#### Reading text
====================
Master Thesis Project - 2026

Modulai.com

Office

Göteborg, Sweden

Full Time

1. Reinforcement Learning For Large Language Models (Llms)

Background & Description

Modulai is offering a master’s thesis opportunity focused on applying Reinforcement Learning (RL) to improve the capabilities of large language models (LLMs). Reinforcement learning has been pivotal in aligning LLMs with human preferences. Recent works show its potential extends further, enabling models to acquire advanced problem-solving strategies and adapt to complex tasks.

Recent advancements highlight the transformative role of RL in LLM post-training:

DeepSeekMath explored how reinforcement learning can enable models to handle multi-step mathematical reasoning. It also introduced a novel RL method, Group Relative Policy Optimization (GRPO).

Tulu 3 introduced a family of fully-open post-trained models, leveraging Supervised Fine-tuning (SFT), Direct Preference Optimization (DPO), and a novel technique dubbed Reinforcement Learning with Verifiable Rewards (RLVR).

ReTool introduces reinforcement learning for tool use, showing how LLMs can learn to combine text-based reasoning and code interpreters for complex tasks.
====================
#### Entries shown
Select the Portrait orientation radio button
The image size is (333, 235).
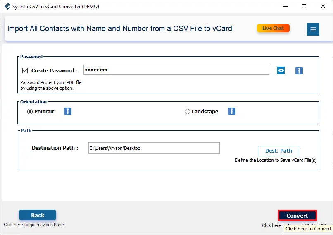tap(30, 111)
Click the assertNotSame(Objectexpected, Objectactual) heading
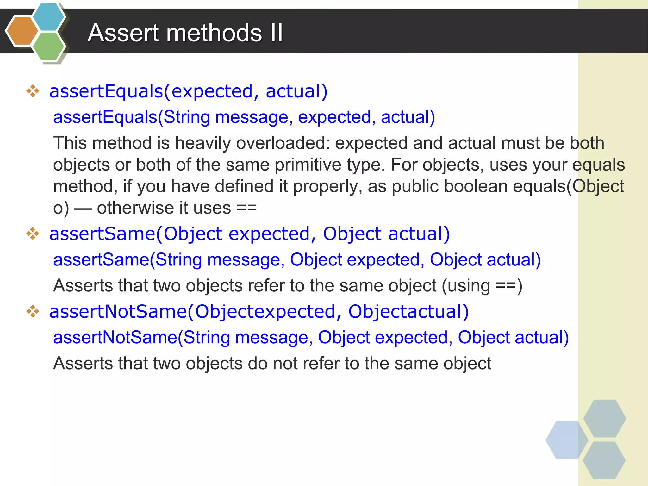This screenshot has height=486, width=648. (259, 312)
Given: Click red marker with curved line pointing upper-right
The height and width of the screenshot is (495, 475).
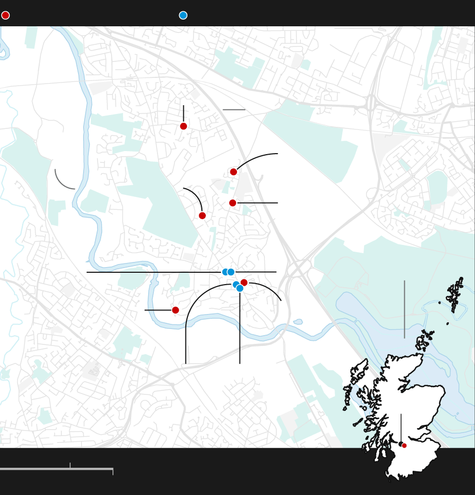Looking at the screenshot, I should (x=233, y=172).
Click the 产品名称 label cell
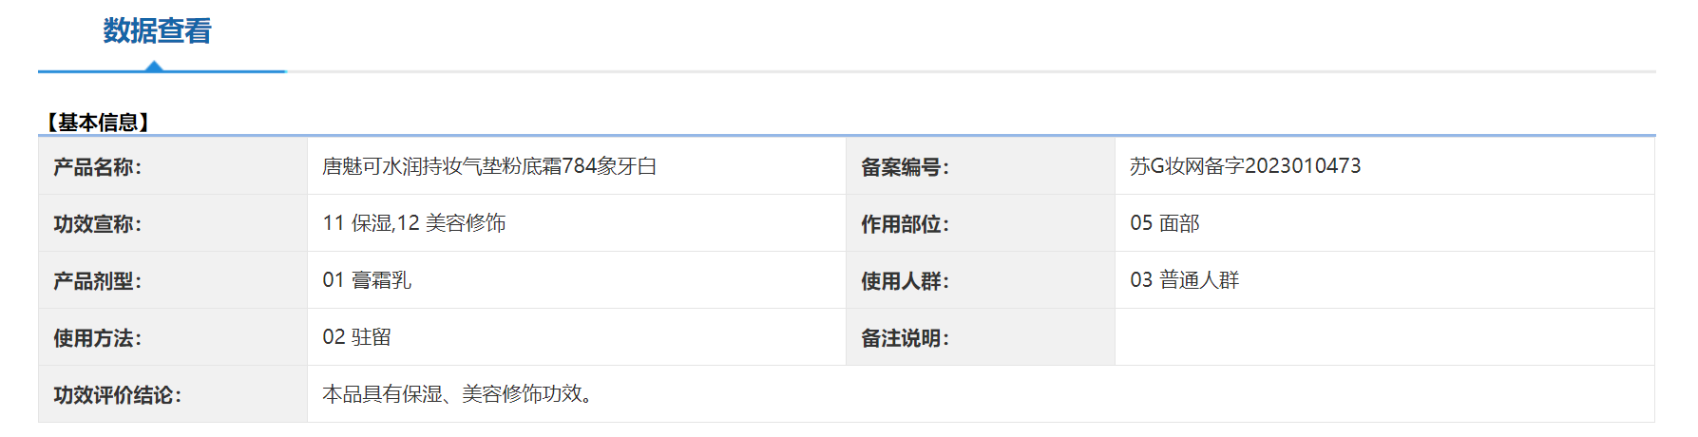This screenshot has width=1698, height=437. click(173, 166)
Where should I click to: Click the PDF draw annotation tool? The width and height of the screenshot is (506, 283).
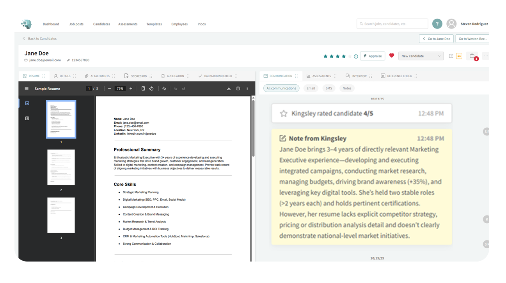[x=164, y=89]
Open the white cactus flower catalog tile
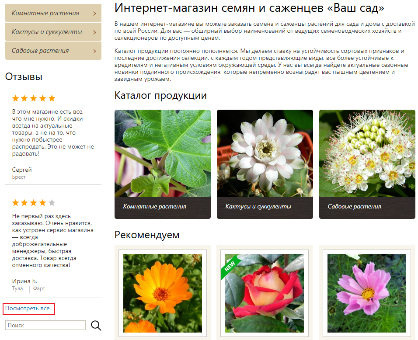The image size is (418, 340). (x=265, y=153)
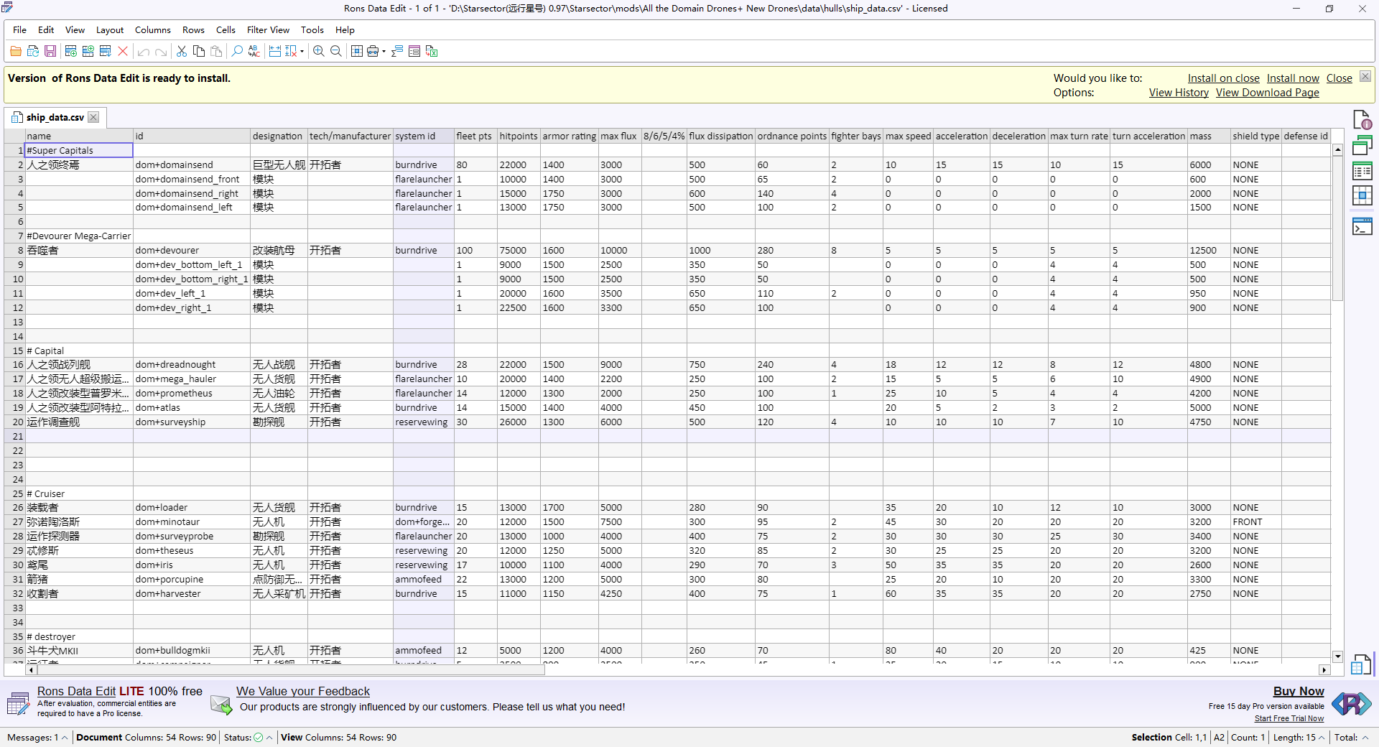
Task: Click the Install now link
Action: click(1292, 78)
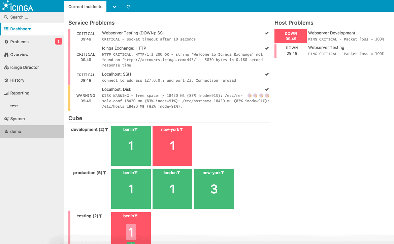Open Icinga Director from the sidebar
Image resolution: width=394 pixels, height=244 pixels.
[25, 67]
====================
#### Try it
Answer these questions from the thesis posting.
(a) In which city is the office located?
(b) What novel reinforcement learning method did DeepSeekMath introduce?
(c) What does ReTool show that LLMs can learn to combine?

#### Your response
(a) Göteborg, Sweden.
(b) Group Relative Policy Optimization (GRPO).
(c) Text-based reasoning and code interpreters, for complex tasks.